• _ABOUT THIS EXERCISE_: Find the string "Politique" in the records and copy each line where it occurs.

• _INFORMATION SHOWN_:
_ _ _ _ _

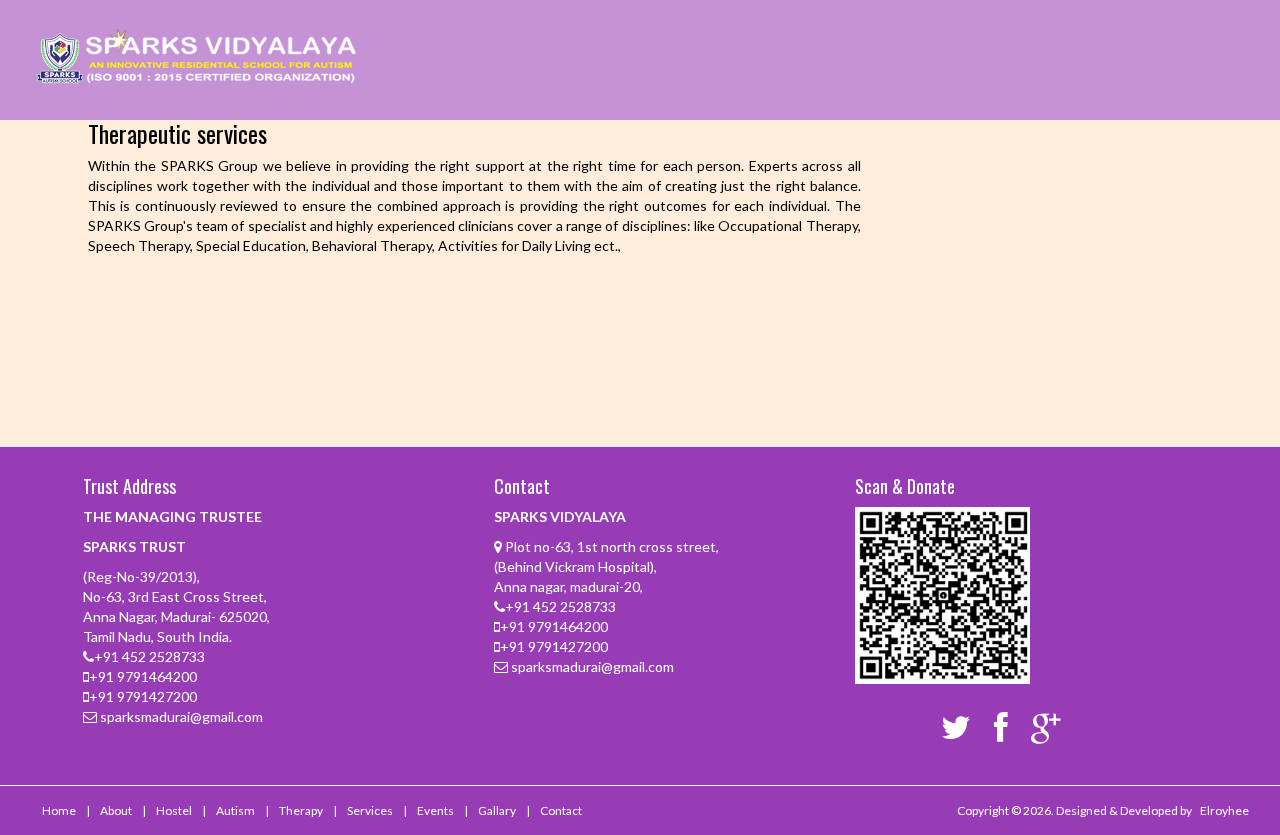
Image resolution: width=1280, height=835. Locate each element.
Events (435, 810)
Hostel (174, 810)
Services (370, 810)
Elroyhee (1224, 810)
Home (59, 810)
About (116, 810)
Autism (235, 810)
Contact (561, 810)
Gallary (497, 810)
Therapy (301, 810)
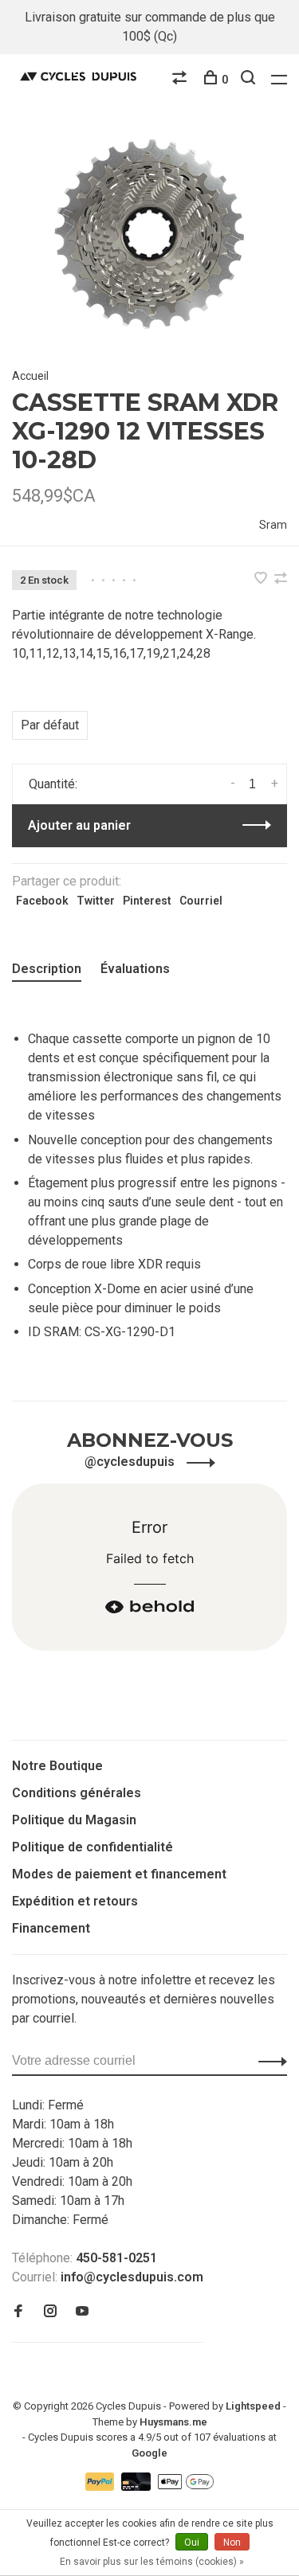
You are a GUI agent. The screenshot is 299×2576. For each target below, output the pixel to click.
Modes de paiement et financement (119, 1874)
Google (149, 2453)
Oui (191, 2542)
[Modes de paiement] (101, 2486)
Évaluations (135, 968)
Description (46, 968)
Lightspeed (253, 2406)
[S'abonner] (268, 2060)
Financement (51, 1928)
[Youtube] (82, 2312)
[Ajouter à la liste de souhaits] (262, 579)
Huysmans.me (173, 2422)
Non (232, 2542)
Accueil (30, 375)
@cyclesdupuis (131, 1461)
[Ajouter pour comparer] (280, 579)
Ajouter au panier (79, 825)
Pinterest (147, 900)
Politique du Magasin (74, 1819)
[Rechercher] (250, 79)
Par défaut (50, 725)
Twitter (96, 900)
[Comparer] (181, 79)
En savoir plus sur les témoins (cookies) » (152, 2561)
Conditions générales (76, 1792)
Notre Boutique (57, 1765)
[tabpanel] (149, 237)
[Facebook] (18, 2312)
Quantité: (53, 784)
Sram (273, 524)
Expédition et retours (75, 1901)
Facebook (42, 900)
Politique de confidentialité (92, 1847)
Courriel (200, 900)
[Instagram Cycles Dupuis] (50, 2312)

_ _ _ _ _

• _RESULT BELOW_:
Politique du Magasin (74, 1819)
Politique de confidentialité (92, 1847)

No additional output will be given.